Gordon Brown will publish details on Monday of his plans to squeeze £20bn out of public sector bureaucracy in a move aimed at showing his three-year spending plans can be achieved without the need for further tax hikes.

The Chancellor will unveil the report by Sir Peter Gershon as part of the long-awaited comprehensive spending review detailing cash allocations to government departments up to 2008.

The report is expected to give a more detailed breakdown of cost savings across Whitehall including job cuts and savings through better use of technology and improved procurement.

The Chancellor will use the report to show the Government has fully thought out plans to trim Government savings and is expected to attack proposals by the Conservatives to trim billions extra as "nebulous".

But the report is likely to be greeted with hostility by trade unions, who have threatened industrial action over compulsory redundancies, and by busi- ness leaders, who are sceptical that ministers will be able to force public sector managers to adopt more efficient working practices.

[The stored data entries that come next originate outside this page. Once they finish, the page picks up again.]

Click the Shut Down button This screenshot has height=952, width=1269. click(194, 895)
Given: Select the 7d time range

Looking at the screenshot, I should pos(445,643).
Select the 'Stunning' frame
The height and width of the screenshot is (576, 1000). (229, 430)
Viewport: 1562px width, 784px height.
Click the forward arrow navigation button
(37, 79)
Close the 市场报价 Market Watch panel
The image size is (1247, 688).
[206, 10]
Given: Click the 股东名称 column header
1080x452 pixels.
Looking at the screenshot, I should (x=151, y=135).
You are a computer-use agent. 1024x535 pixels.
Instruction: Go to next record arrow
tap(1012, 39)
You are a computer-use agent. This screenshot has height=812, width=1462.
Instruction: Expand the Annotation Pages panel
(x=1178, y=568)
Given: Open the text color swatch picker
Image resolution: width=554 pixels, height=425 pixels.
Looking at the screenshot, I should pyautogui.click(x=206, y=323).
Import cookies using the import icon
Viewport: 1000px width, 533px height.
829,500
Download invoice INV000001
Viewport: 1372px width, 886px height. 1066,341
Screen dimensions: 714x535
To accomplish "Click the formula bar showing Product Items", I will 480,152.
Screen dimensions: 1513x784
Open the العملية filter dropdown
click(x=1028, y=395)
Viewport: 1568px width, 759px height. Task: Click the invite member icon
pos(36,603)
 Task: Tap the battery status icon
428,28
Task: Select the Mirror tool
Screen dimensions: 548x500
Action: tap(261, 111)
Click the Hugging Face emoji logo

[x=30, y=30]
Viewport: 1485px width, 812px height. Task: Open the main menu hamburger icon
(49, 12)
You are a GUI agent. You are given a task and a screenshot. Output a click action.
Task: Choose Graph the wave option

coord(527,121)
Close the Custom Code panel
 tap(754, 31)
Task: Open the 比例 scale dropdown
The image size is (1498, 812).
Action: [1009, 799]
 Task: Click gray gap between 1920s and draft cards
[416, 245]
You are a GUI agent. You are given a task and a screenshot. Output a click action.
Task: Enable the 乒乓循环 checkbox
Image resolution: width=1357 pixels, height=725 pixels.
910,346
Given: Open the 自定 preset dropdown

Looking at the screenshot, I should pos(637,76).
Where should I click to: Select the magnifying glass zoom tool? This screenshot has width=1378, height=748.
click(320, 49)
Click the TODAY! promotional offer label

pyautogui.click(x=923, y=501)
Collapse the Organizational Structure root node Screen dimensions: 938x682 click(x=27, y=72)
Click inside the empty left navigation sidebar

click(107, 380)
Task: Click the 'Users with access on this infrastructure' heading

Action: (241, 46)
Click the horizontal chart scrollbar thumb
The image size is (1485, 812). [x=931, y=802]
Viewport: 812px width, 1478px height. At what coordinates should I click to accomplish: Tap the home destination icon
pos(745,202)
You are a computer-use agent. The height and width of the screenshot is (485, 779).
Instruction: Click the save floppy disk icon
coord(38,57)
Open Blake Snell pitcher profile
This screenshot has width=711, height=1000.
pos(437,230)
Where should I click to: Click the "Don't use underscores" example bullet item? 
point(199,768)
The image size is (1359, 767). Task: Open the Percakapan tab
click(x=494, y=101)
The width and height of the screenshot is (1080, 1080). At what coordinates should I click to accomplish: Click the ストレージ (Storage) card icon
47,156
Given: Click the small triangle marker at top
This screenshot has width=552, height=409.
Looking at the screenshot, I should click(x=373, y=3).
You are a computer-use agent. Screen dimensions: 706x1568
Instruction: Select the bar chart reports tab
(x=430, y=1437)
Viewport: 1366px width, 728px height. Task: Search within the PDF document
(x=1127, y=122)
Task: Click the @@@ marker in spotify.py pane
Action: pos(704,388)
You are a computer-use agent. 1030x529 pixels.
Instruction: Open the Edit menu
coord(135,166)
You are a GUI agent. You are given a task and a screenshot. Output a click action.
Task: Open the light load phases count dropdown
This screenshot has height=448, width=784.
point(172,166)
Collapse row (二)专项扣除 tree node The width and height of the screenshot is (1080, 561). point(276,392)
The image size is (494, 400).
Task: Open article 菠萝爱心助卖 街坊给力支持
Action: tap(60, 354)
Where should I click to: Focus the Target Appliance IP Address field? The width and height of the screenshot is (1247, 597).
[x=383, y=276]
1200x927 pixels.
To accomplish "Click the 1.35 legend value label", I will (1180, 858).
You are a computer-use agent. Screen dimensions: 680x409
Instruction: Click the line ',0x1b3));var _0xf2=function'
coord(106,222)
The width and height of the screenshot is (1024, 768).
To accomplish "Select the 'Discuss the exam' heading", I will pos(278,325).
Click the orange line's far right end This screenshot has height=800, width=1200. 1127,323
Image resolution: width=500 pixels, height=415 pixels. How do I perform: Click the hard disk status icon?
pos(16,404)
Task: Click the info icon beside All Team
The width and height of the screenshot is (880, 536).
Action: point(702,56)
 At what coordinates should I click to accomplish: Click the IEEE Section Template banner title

The Chancellor has set a target to improve public service efficiency by 2.5 per cent a year for three years next April and has already announced 80,000 job losses. The Gershon report is expected to identify means of achieving this including increased sharing of purchasing arrangements, streamlined back office operations and reduced transaction costs.

Robert Chote, director of the Institute for Fiscal Studies, said: "There remains an open question of whether any of these savings is actually deliverable."

The Chartered Institute of Purchasing and Supply (CIPS), said the efficiency review was "misguided" if it believed that it would increase efficiency simply by slashing the number of public sector procurement staff. "Highly skilled procurement staff are essential to the public sector," said Ken James, chief executive of CIPS.

The CSR will set out the battleground over which much of the expected general election campaign next year will be fought. The Government plans to raise total public spending to £579bn by 2008 from £488bn in the current financial year.

Although the growth rate is slower than the previous spending round, the Chancellor has allocated huge increases of 7.1 per cent for the NHS and 3.9 per cent for education.